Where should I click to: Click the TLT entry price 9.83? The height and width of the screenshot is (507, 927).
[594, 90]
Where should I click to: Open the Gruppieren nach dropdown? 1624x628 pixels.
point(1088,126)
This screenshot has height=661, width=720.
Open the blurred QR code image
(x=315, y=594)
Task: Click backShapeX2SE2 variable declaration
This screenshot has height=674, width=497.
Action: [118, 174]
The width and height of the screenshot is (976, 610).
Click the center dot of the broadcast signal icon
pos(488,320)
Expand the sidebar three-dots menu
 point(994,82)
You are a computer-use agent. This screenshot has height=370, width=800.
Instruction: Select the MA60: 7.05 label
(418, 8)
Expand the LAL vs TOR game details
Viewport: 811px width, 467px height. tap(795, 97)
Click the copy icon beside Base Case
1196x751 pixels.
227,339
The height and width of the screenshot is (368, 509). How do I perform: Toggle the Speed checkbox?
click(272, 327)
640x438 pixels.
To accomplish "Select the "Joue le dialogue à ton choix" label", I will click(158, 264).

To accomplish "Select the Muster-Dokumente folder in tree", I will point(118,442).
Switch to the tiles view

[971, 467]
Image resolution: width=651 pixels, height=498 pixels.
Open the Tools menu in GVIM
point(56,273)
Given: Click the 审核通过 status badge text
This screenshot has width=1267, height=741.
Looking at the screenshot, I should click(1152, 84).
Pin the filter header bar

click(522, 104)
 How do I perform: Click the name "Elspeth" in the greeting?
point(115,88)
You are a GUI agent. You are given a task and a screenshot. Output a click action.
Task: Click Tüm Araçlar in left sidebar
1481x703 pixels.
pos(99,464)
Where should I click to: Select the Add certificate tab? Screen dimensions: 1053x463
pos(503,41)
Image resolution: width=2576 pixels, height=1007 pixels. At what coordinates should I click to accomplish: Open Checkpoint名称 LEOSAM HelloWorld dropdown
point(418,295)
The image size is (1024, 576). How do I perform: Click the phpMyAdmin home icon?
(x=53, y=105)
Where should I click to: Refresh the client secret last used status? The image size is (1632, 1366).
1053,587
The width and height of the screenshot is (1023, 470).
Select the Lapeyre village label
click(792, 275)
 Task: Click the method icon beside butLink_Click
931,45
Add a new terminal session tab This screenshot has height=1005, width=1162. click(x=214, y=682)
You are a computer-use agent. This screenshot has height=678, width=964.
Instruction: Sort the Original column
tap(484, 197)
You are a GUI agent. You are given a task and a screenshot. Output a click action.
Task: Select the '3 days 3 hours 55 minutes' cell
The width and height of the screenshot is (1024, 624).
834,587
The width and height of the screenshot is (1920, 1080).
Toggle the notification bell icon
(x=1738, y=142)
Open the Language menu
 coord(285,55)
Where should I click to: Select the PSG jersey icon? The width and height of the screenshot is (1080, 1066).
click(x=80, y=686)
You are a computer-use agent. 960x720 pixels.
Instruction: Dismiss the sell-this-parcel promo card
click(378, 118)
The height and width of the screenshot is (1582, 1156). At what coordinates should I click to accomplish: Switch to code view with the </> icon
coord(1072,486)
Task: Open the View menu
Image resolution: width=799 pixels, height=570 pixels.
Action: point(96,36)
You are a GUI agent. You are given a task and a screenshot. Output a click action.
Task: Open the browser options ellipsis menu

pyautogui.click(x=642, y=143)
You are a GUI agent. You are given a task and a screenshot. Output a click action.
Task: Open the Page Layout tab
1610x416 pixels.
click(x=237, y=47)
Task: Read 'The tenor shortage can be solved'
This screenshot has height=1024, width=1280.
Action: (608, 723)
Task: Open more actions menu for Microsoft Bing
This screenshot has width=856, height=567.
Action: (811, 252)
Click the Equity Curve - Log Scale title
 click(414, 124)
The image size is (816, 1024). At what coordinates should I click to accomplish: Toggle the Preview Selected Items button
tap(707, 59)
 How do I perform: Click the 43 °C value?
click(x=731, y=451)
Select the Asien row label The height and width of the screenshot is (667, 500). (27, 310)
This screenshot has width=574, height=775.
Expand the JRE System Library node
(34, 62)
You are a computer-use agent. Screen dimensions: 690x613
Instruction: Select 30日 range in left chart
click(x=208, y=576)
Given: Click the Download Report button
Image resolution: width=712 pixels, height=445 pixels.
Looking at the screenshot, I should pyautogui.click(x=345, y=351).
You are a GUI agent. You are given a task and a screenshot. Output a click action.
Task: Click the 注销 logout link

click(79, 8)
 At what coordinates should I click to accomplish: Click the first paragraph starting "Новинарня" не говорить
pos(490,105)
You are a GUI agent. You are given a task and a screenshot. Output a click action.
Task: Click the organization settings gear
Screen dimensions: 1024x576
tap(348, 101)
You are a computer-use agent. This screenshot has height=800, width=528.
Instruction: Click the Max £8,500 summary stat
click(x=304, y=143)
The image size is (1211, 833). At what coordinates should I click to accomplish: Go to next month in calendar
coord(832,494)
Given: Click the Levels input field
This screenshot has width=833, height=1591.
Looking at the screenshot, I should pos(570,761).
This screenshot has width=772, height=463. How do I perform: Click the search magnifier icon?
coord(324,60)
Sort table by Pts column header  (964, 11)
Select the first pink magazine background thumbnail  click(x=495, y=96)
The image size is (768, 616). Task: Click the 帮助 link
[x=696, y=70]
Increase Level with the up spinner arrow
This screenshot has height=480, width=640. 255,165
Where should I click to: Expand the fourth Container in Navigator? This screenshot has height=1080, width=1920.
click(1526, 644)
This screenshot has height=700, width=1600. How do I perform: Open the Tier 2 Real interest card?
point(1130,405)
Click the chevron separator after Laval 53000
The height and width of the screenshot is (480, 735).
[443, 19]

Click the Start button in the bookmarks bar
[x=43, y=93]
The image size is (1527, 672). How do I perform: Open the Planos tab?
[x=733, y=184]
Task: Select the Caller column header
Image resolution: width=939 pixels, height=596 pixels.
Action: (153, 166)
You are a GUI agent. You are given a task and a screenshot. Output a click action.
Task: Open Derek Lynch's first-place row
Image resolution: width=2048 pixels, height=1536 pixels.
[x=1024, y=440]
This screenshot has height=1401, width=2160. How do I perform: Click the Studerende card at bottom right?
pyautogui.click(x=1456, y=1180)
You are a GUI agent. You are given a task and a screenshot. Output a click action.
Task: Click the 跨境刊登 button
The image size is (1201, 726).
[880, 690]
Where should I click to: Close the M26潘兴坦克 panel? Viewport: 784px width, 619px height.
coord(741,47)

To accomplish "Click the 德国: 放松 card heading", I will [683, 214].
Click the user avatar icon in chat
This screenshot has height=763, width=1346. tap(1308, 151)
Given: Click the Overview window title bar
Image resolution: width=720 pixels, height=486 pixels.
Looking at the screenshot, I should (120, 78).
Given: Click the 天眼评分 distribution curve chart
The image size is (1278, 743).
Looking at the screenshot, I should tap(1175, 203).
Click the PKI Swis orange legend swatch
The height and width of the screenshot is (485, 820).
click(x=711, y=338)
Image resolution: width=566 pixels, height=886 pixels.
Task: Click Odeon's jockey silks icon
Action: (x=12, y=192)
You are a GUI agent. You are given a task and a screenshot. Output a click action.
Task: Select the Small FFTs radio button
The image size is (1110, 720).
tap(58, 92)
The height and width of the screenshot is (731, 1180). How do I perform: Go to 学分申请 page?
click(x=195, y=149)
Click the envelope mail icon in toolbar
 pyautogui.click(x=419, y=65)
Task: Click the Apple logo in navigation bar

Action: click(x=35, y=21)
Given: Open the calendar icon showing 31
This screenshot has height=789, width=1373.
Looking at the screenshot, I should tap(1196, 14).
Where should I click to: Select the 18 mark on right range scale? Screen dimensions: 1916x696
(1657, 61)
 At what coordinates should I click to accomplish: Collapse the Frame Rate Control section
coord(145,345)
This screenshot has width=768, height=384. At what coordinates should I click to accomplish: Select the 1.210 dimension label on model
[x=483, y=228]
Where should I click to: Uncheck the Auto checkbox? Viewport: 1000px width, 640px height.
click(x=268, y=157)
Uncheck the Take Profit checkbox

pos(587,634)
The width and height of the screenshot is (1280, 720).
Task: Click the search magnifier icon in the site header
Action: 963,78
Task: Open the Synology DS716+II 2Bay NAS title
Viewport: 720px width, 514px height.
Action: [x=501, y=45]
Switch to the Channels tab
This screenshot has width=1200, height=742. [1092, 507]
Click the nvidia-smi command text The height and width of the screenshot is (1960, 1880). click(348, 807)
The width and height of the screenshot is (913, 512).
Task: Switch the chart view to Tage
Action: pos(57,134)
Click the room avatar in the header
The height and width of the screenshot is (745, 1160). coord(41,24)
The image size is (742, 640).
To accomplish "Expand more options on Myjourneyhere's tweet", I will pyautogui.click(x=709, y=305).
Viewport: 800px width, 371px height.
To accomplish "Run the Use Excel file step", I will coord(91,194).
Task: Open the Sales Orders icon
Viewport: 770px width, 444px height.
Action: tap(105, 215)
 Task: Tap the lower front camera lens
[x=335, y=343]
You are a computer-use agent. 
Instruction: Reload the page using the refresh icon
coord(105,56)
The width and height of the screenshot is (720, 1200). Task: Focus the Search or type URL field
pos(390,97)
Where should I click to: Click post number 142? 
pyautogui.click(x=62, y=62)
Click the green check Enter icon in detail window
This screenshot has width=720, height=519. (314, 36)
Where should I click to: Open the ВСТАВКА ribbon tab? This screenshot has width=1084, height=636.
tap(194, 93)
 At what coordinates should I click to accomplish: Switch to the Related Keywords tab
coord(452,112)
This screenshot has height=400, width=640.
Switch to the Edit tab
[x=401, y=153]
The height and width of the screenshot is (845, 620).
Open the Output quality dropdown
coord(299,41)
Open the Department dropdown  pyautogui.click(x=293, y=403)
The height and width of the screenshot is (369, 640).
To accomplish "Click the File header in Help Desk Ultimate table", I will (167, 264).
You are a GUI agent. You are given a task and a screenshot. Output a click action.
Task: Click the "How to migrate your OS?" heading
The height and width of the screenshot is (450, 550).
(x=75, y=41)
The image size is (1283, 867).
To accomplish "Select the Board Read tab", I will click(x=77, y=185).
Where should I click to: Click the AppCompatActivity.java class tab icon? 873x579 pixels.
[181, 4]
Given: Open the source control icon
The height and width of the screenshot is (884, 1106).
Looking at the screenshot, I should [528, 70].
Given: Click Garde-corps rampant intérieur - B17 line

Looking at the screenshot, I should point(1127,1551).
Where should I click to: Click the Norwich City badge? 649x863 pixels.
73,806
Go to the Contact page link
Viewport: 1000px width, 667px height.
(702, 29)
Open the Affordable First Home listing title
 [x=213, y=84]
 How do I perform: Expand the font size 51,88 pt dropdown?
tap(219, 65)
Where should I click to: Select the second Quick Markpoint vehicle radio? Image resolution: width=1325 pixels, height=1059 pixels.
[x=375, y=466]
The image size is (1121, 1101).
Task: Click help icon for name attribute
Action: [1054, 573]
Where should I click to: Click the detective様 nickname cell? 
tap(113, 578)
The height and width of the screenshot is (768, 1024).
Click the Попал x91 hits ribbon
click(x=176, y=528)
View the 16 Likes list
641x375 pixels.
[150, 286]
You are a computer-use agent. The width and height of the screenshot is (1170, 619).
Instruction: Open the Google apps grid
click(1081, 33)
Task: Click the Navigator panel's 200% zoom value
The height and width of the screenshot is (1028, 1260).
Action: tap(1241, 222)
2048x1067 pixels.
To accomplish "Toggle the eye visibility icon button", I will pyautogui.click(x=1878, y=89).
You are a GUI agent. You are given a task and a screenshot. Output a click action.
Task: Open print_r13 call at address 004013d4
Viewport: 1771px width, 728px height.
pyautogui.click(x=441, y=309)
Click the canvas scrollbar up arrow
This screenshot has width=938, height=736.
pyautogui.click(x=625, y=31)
....
=== WORK TO BE COMPLETED ===
Search the entries for the string "Read". Copy every line that has it.

=== THE COMPLETED TASK ===
Task: Read 'The tenor shortage can be solved'
To accomplish "Select the Board Read tab", I will click(x=77, y=185).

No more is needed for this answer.